JM: You mentioned playing with Wayne Kramer. I happened to see the MC50 show when you guys played in LA last October [at the Ford Theatres]. What was that experience like? You were playing with Wayne Kramer, but there was also half of Soundgarden and other people in the band.

BC: We only played about 5 shows with Matt Cameron playing drums. Most of the rest of the shows it was just me playing, and we didn’t have a horn section. In LA we had a horn section, too. It was mostly pared down to the five of us – Billy Gould, Kim Thayil, and Marcus Durant, and Wayne and I. It started to feel like a unit.

We had some great shows, and it reminded me of what I was shooting for from day one, which was basically the Kick Out the Jams record, which is to me the Holy Bible of explosive rock live events. I’ve always thought that, at least sonically, was one of the greatest evenings ever recorded. It’s one of the greatest live records ever.

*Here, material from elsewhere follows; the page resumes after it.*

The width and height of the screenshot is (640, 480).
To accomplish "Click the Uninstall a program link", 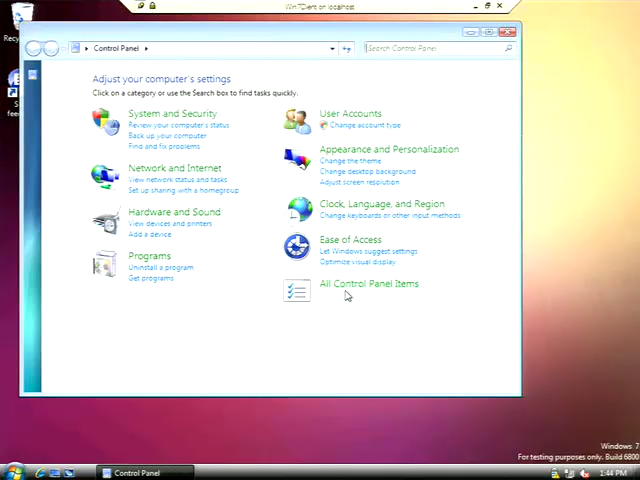I will click(x=161, y=267).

In Rites of Spring and a lot of these bands we would cover MC5 songs for the simple reason that it allowed us to really try to get to that place, of having that communion with the audience where we just blow everything up. To me, getting in the band reminded me that’s where that quality comes from. That’s where that aspiration comes from, of utter destruction. That was from the MC5. So being out on the road with them was great, because I was able to try to channel that, but also be a receiver of that, of the vibe, of the other people in the room being ecstatic and joyful. I was, for that whole tour, like an ecstatic fanboy in the crowd. I just was one of the crowd, whether I was playing or not. I was just completely happy the entire time.

JM: Do I recall that it was 50 years to the day [that the Kick Out the Jams record was recorded] that you guys played in Detroit as part of that tour? What was that show like?

BC: We did a recording at Jack White’s place, at Third Man Records. A day or two days before we did the big Detroit show. The one at the record store, at Jack White’s place, I liked it a little better. These big concerts, they’re just hard to manage, they’re hard to get your head around. I felt that the one at the record store really worked out great. That’s coming out as a double record to benefit Jail Guitar Doors.

JM: What advice would you give to an aspiring musician?

BC: Don’t do it if you don’t love it. That’s what I would say. I mean, there’s enough times in it where it’s hard, and your ego takes a hit, and the money’s bad. If you also don’t like being in the band or playing the music or playing your instrument in general, then you should stop [laughs]. It has to be it’s own reward. The process itself of being in a room with people and playing your instrument and writing together kind of has to be enough, because the rest of it is just kind of a shitty business. Well, not a shitty business, but it can be hard.

I would also say look for community, and look for ways to help other people and mentor other people. And vice versa – look for ways to receive help, too. That community aspect of it has always been really important to me.

One more thing – don’t be afraid of learning musical theory, or learning anything about music. A lot of people are afraid of being trained as musicians when they’re playing rock ‘n’ roll. But any knowledge is good.

JM: Bringing it back to The Messthetics. Obviously you’re doing the tour. Any other plans? Are you going to record new stuff, or release some of the live recordings you’ve been doing?

BC: We have a whole record all ready to go. It’s supposed to be out now, but it’s probably going to come out in September at this point. It’s already recorded. It’s not finished being mixed, but it’s all recorded. We’re playing a lot of it on the road.

JM: Outside of The Messthetics, is there anything in the works that you’d like to highlight?

BC: I’m doing a lot of soundtracks for film and television. That’s basically it. Just a lot of touring. I’m doing a few more shows with Wayne in August, but otherwise The Messthetics are on tour all through July.